Chris's father, John, agrees. "Remember, all we are talking about here is winning one game," he says. "If it has given him a boost, that's terrific. But if he hadn't won, that would have been fine, too."
The underlying fear here is obvious: What if this turns out to be life's finest hour for Chris and the others? John, who has given the question plenty of thought, says. "If this is the high point in Chris's life, then one of the keys will be how well he deals with the frustration of that. Still, if the hockey and the baseball are his life's highlights, they wouldn't be bad highlights, would they? As long as he learns to deal with them gracefully."
Says Marcia, "I don't think Chris thinks this will be the highlight of his life."
She knows her son. Chris wrinkles his nose in disdain at any suggestion that he might find himself at age 40 standing at a party talking about his Little League exploits back in '89. "Really, I plan on doing a lot more," he says.
According to Anne Petersen, dean of Penn State's College of Health and Human Development, difficulties can arise when something like the Trumbull triumph "becomes the highlight of the parents' lives. That puts too much emphasis on the achievement, and the child gets to thinking, I've done it all. What more is there? Now is the time for parents to be teaching broader meanings of life."

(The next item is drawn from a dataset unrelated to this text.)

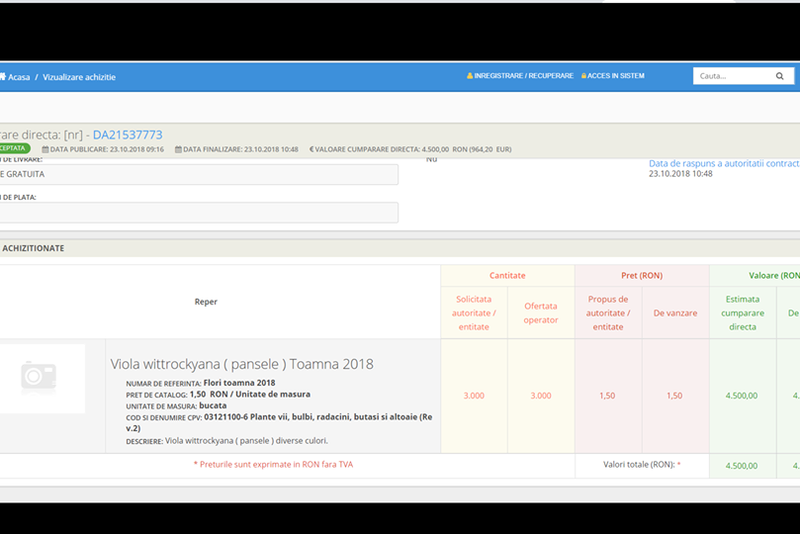Click the lock icon beside Inregistrare / Recuperare

tap(470, 76)
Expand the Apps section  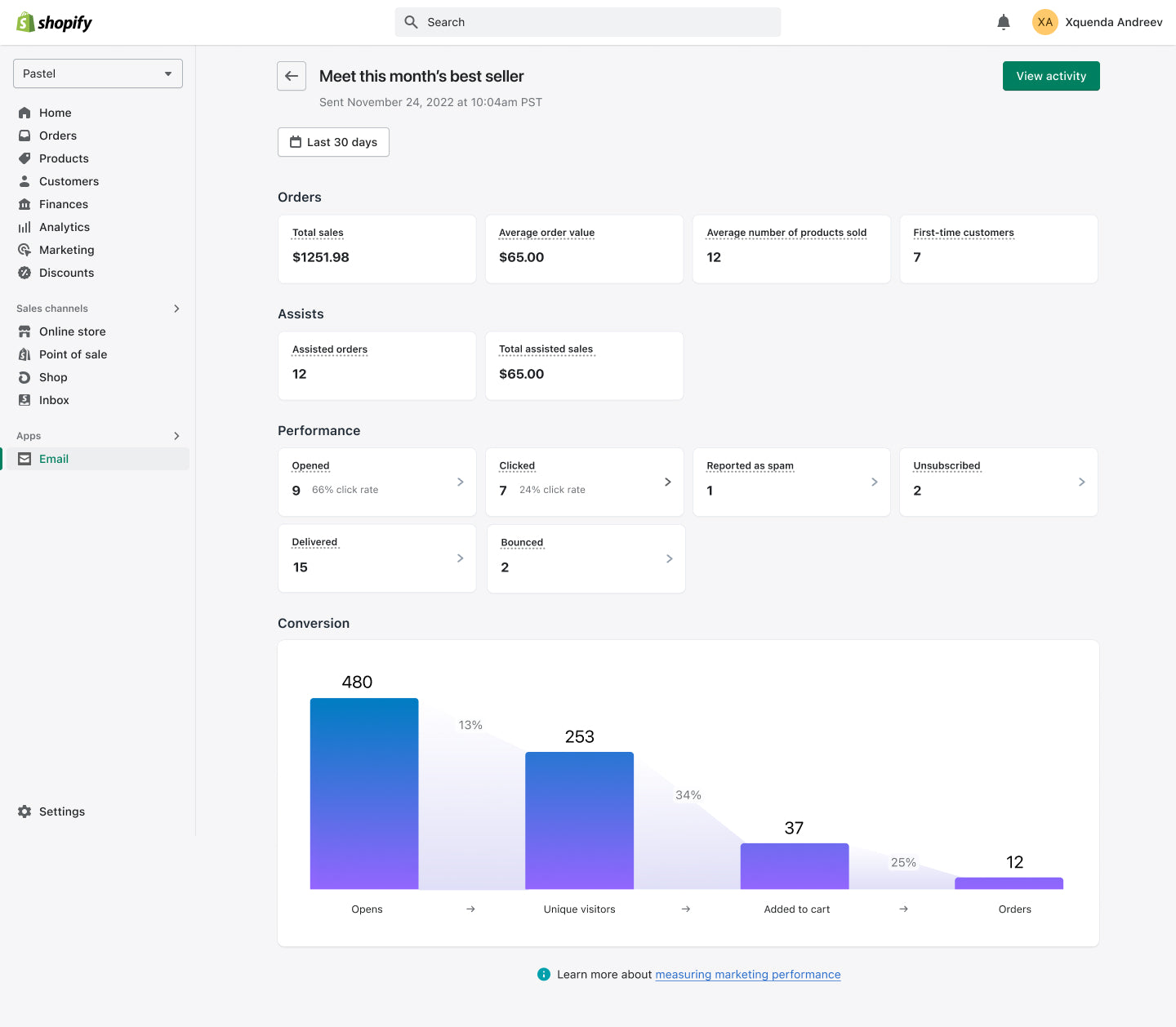(x=176, y=436)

If the parents of the players needed a forewarning of such a syndrome, they got it after the team's one playoff loss, to Bridgeport Park City, during the double-elimination district tournament. A swimming party for the players and parents had been planned for after the game. The party went on as scheduled, but as Galla recalls, "The boys sulked for about 10 minutes and then went on and had a wonderful time. The parents sulked all night."
Richard Lerner, professor of child and adolescent development at Penn State, takes a positive view of Trumbull's victory. "These kids have learned at an early age how to achieve," he says. "Chris has learned the value of teamwork and that he can rely on his peers and on adults. These lessons should help him get over nonathletic hurdles in life."
Ken Paul, father of another of the team's stars, pitcher Andy Paul, says, "Keep this in perspective. What happened is that in the final two games, Andy and Chris pitched the games of their lives, back to back. It was like it was scripted. But my concern for Andy was that he was scared, and that as a little boy, he'd break down and we'd be talking about therapy for the next 30 years."
John had a similar concern: "When I knew Chris would be going to Williamsport, I thought, I damn well better be there to support him in case he gets shelled."
In the semifinals in Williamsport, against San Pedro, Calif., three of the first six batters Andy faced hit home runs. Then, relying almost entirely on a "dart" pitch assistant coach Eddie Wheeler had taught Andy and Chris for the postseason—it's an overhand drop ball that Wheeler says puts none of the stress of a curveball on a young arm—San Pedro got only one more hit in Trumbull's 6-3 victory. Similarly Chris, who in the championship game had two hits, drove in two runs and scored a third, got into a jam in the fifth inning, when Taiwan loaded the bases with one out. Relying on the dart pitch, he allowed just one run in the inning and went on to win 5-2. Never did he lose his composure. Says his father, "Chris has never been in a situation where the competition overwhelmed him."